In [6]:
import pandas as pd
import numpy as np
import pickle
import logging

from sklearn.model_selection import train_test_split
from app.data_engineering.data_access import read_db
from app.utils.multi_column_label_encode import MultiColumnLabelEncoder
from app.data_engineering.feature_engineering import FeatureEngineering
from app.model import Model


pd.set_option('display.max_rows', 1000)
pd.set_option('display.max_columns', 500)
pd.set_option('display.width', 1000)

In [None]:
datasets = read_db()

In [None]:
datasets.keys()

In [None]:
df_batch1 = datasets['batch1']
df_batch2 = datasets['batch2']
df_test = datasets['test']

## Définition de nos labels et de nos features

In [None]:
FEATURES = df_test['vols'].columns.tolist()
FEATURES.remove('NIVEAU DE SECURITE')
FEATURES

In [None]:
LABELS = list(set(df_batch1['vols'].columns.tolist()) - set(df_test['vols'].columns.tolist()))
LABELS

In [None]:
df_batch1.keys(), df_batch2.keys(), df_test.keys()

# Feature Engineering

In [None]:
# la valeur a prédire 
label = "RETARD A L'ARRIVEE"

In [None]:
def train_test_split_80_20(X, y): 
    return train_test_split(X, y, test_size=0.2, random_state=42)

In [None]:
vol_batch1_smaller = pd.concat([df_batch1['vols'], df_batch2['vols']]).tail(1500000)#.head(1200000)

In [None]:
vol_batch1_smaller[FEATURES+[label]].head()

In [None]:
vol_batch1_smaller[FEATURES+[label]].describe(include='all')

In [None]:
vol_batch1_smaller[FEATURES+[label]].corr()

In [None]:
# %load ../certifia/data_cleaning.py
class DataCleaning:
    def __init__(self, features_columns, label):
        self.features_columns = features_columns
        self.label = label

    def remove_unused_columns(self, df):
        if 'NIVEAU DE SECURITE' in df.columns:
            df = df.drop(columns=['NIVEAU DE SECURITE'])
        return df

    def cleaning(self, df):
        df = df.dropna(subset=self.features_columns)
        if self.label in df.columns:
            df = df.dropna(subset=[self.label])
        return df

    def transform(self, df):
        df = df.copy()
        df = self.cleaning(df)
        df = self.remove_unused_columns(df)
        df.loc[:, 'DATE'] = pd.to_datetime(df['DATE'])
        return df


In [None]:
cleaning = DataCleaning(features_columns=FEATURES, label=label)
cleaned_vol = cleaning.transform(vol_batch1_smaller)

In [None]:
X = cleaned_vol[FEATURES]
y = cleaned_vol[label]#.apply(lambda x: 1 if x>0 else 0)

In [None]:
X_train, X_test, y_train, y_test = train_test_split_80_20(X, y)

In [None]:
# %load ../certifia/feature_engineering.py
import pickle
import pandas as pd

from certifia.utils.multi_column_label_encode import MultiColumnLabelEncoder


class FeatureEngineering:
    def __init__(self, training_columns=None, columns_to_dummify=None):
        self.training_columns = training_columns
        self.columns_to_dummify = columns_to_dummify
        self.label_encoder = MultiColumnLabelEncoder(columns=self.columns_to_dummify)
        self.average_nb_plane_by_day = {}

    def get_month(self, df):
        return df.apply(lambda x: x.month)

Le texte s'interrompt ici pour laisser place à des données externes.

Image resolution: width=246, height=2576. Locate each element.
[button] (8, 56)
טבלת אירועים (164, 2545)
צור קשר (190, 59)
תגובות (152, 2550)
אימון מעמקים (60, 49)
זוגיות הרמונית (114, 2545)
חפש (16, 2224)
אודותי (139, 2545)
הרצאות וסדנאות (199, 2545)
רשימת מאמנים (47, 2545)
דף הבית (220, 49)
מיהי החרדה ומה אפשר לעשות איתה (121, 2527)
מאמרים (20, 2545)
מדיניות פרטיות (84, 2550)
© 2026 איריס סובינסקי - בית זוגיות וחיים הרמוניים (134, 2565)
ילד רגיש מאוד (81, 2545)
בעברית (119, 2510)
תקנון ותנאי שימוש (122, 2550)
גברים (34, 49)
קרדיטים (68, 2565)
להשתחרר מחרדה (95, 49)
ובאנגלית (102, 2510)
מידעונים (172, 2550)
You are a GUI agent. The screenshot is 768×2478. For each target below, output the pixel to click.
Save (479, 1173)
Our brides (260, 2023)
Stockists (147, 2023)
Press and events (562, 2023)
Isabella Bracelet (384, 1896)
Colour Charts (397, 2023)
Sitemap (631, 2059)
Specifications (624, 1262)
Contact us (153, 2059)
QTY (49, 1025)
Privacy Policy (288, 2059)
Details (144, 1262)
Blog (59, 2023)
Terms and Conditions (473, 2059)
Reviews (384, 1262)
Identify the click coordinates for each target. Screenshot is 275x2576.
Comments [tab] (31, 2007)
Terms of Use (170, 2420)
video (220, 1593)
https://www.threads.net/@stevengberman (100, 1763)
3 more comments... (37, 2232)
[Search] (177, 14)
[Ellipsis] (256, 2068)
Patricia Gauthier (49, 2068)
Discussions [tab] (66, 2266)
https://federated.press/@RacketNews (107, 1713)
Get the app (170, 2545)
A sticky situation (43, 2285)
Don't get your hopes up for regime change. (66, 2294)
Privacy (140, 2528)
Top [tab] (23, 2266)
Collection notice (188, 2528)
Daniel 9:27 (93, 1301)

    def get_week(self, df):
        return df.apply(lambda x: x.week)

    def get_hour(self, df):
        return df.apply(lambda x: x // 100)

    def __get_dict_of_average_plane_by_day(self, df, airport_type: str):
        min_date = df['DATE'].min()
        max_date = df['DATE'].max()
        number_of_days = (max_date - min_date).days + 1
        return df[
            [airport_type, 'IDENTIFIANT', 'DATE']].groupby([airport_type, 'DATE']).count().reset_index()[
            [airport_type, 'IDENTIFIANT']].groupby([airport_type]).sum().apply(
            lambda x: x / number_of_days
        )['IDENTIFIANT'].to_dict()

    def get_average_plane_take_off_or_landing_by_day(self, df, airport_type):
        self.average_nb_plane_by_day[airport_type] = self.__get_dict_of_average_plane_by_day(df, airport_type)
        return df[airport_type].apply(lambda x: self.average_nb_plane_by_day[airport_type][x])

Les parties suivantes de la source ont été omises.